On April 28th, the CGM coalition sent a letter to Secretary of Health and Human Services Katherine Sebelius, explaining why Medicare policies on CGMs “impede public health.” As Murphy’s Law would have it, that was the very day that Sebelius resigned, and so it’s fallen on deaf ears. According to Medtronic’s government affairs chief, no one at HHS has responded to this letter and it just adds to the lack of responsiveness our federal government has given to CGM access through the years.
That is unacceptable. So now’s the time for the Diabetes Community to make some noise. There are two specific ways we can take action and get involved:
- Tell your Senator you support the new bill. We need as many endorsements as possible from other senators. This is a key time for us to contact them and make our case as to why CGM access is so important. There is also a House bill introduced by Rep. Shea-Porter (D-NH) that calls for better Medicare CGM coverage, but those familiar with the legislation worry it doesn’t go far enough. A new House bill could be coming soon to mirror the one in the Senate, so stay tuned for that and make sure to let everyone in Congress know how important this CGM access issue is to patients.
- Keep pressure on CMS. Unfortunately, we can’t count on a laughingly dysfunctional Congress to do… anything, ever. That means it’s critically important for us to continue pressing CMS to do what it should have already done: cover CGMs, regardless of whether there’s a new law. Add your name to the new JDRF petition here. And don’t forget you can ping CMS on Twitter, too, at @CMSgov.
Petitions and emails to the Senate are important, but I think it’s also time to get creative here. I daydreamed about organizing Medicare recipients with diabetes to visit Congress and pretend that they have hypoglycemia. They could stagger around Capitol Hill, babbling incoherently and looking dazed, a kind of “Night of the Living Diabetic Dead.”
That would get TV coverage… but I realized it would be hard to distinguish these PWDs from Members of Congress and their staffers, so I dropped the idea.
Raising Our Voices
Seriously though, our D-Community needs to take action. We don’t need to be as polite as the clinicians and established organizations that are still trying to talk with CMS, but it’s important that we all work together in raising our voices so that Congress and Medicare officials hear our concerns.
There’s a whole group of Diabetes Advocates tuned into this issue, including D-Dad and T2 PWD Bennet Dunlap leading the StripSafely initative that caught the FDA’s attention and sparked hundreds of comments on the regulatory docket for more accurate glucometers.

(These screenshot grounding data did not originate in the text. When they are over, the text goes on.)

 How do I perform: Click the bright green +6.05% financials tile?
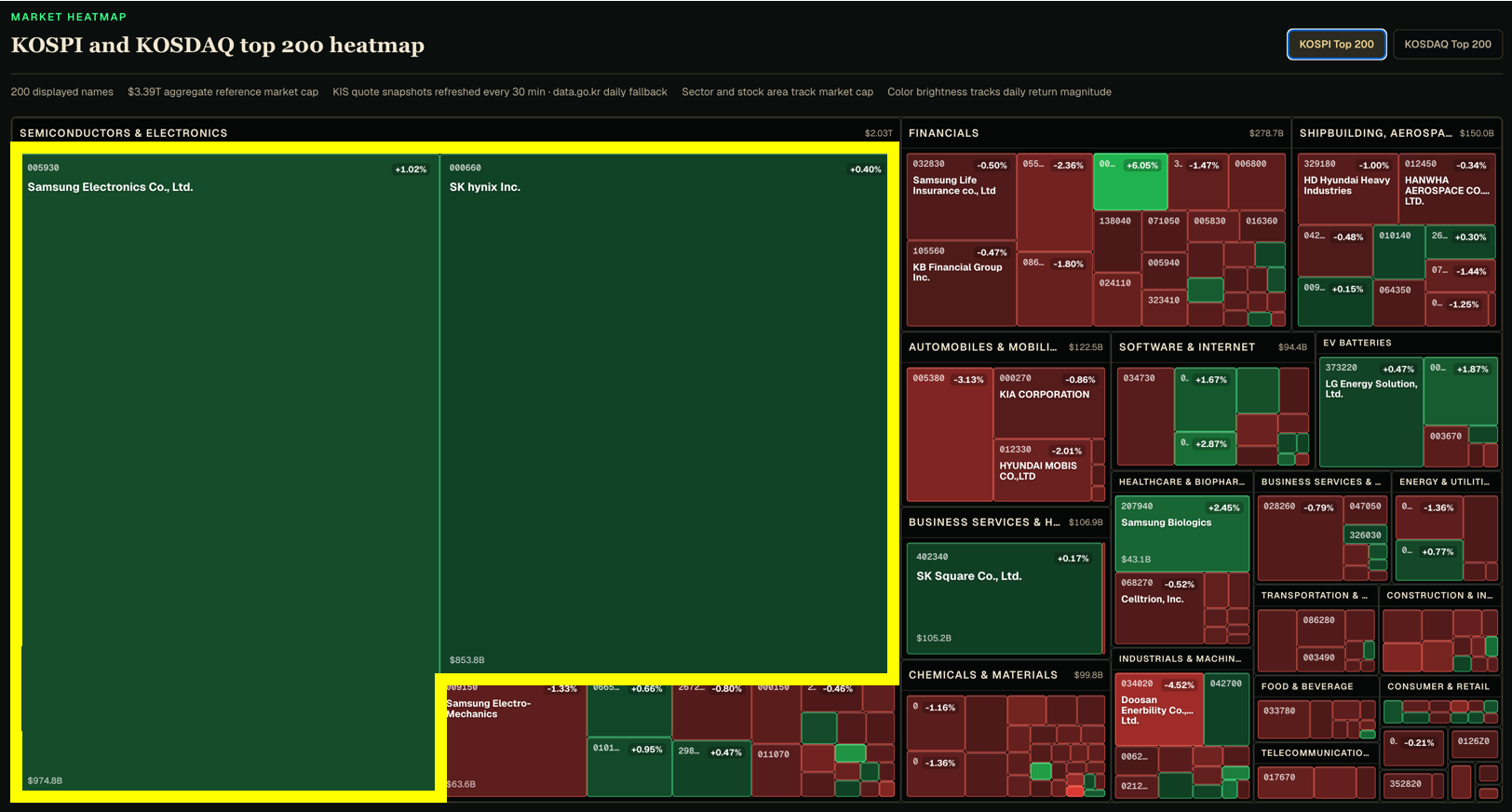[x=1129, y=182]
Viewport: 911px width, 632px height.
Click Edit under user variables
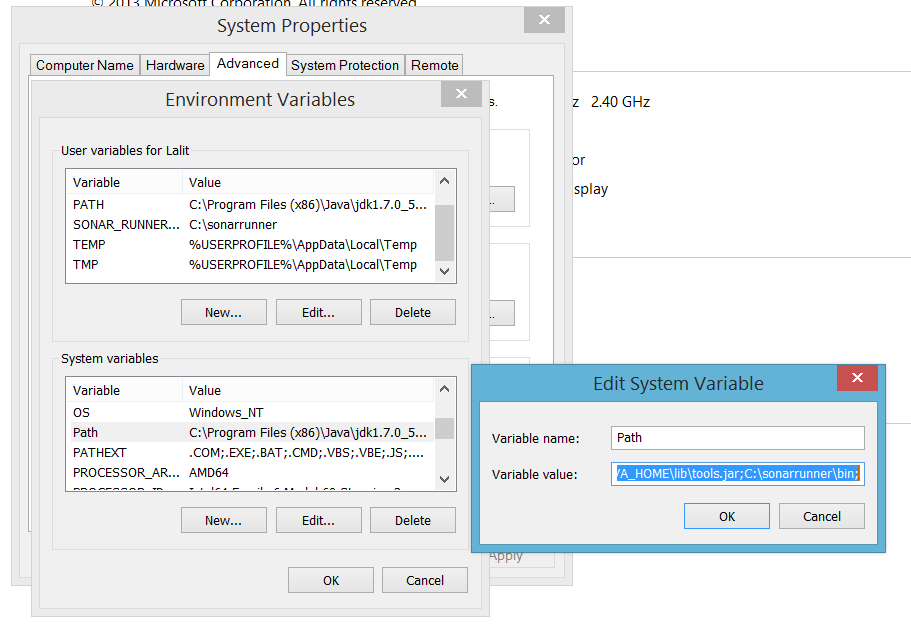pos(318,311)
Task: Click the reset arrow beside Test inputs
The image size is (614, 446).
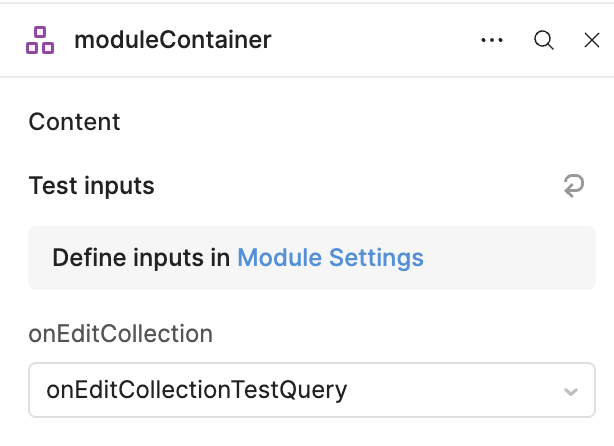Action: click(x=574, y=186)
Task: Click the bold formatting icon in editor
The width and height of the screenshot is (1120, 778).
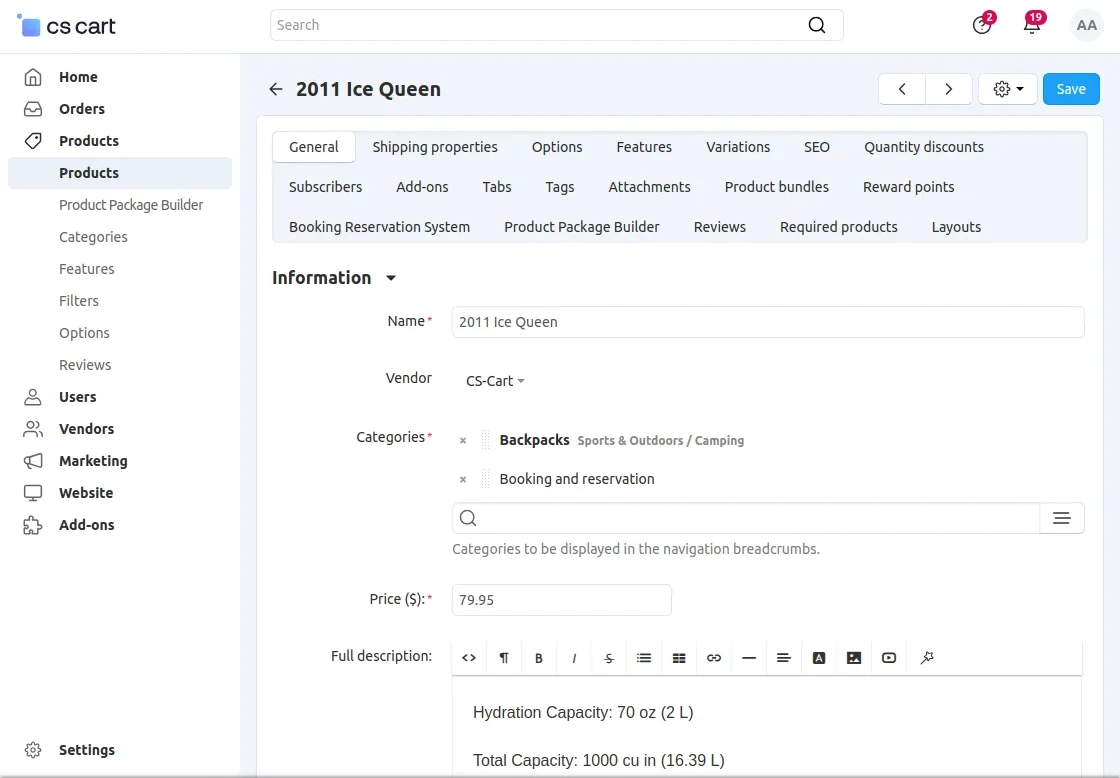Action: pos(539,658)
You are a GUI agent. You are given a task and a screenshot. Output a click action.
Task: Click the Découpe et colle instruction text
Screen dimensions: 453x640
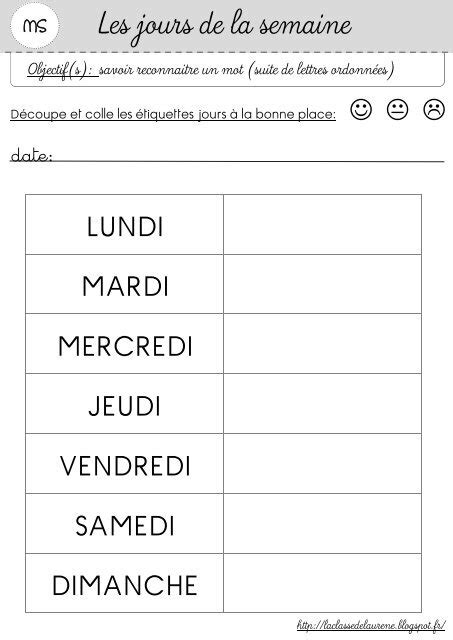point(173,114)
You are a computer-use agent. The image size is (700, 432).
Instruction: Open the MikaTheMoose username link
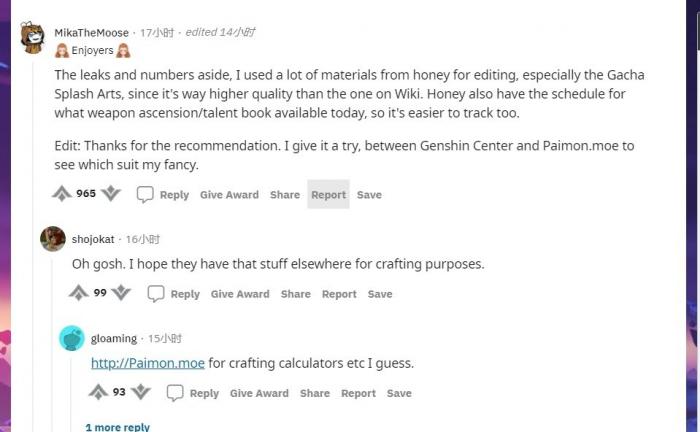91,33
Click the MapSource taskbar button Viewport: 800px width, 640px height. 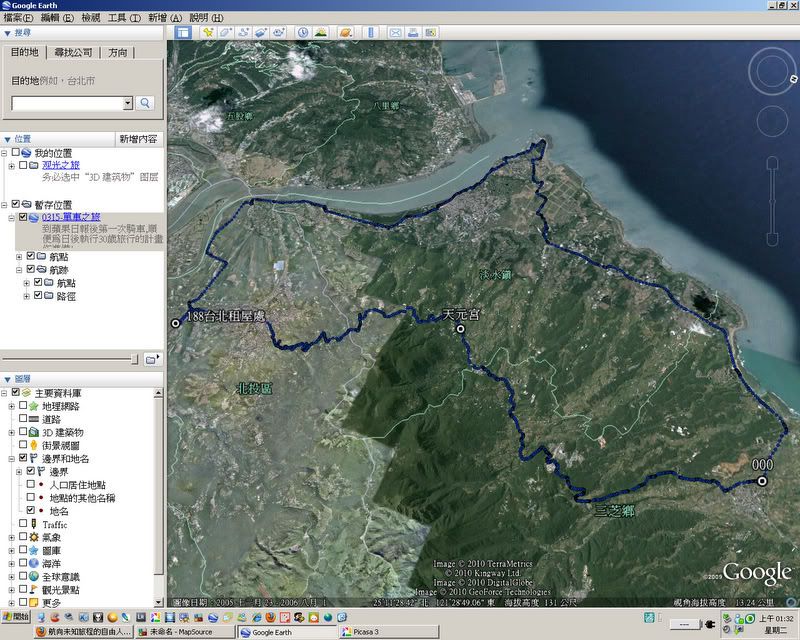click(185, 632)
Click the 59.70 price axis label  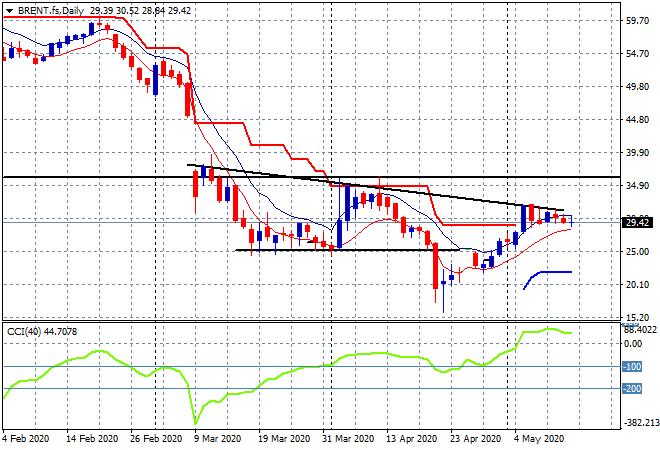[x=635, y=20]
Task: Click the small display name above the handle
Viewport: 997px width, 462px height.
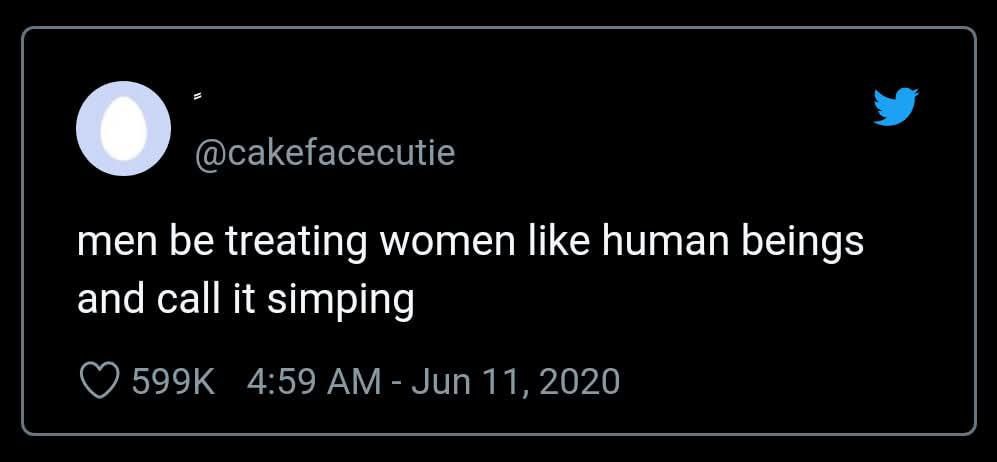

He’s now taking on this issue with the creation of the new CGM Safely site to push for change on CGM access.
We can and should get into high gear on this grassroots advocacy for sane CGM access. Really, it’s very simple by following the two steps above.
Above all, we implore you to not just sit there reading your meters or laughing at the idea of Night of the Living Diabetic Dead. Go do something about it!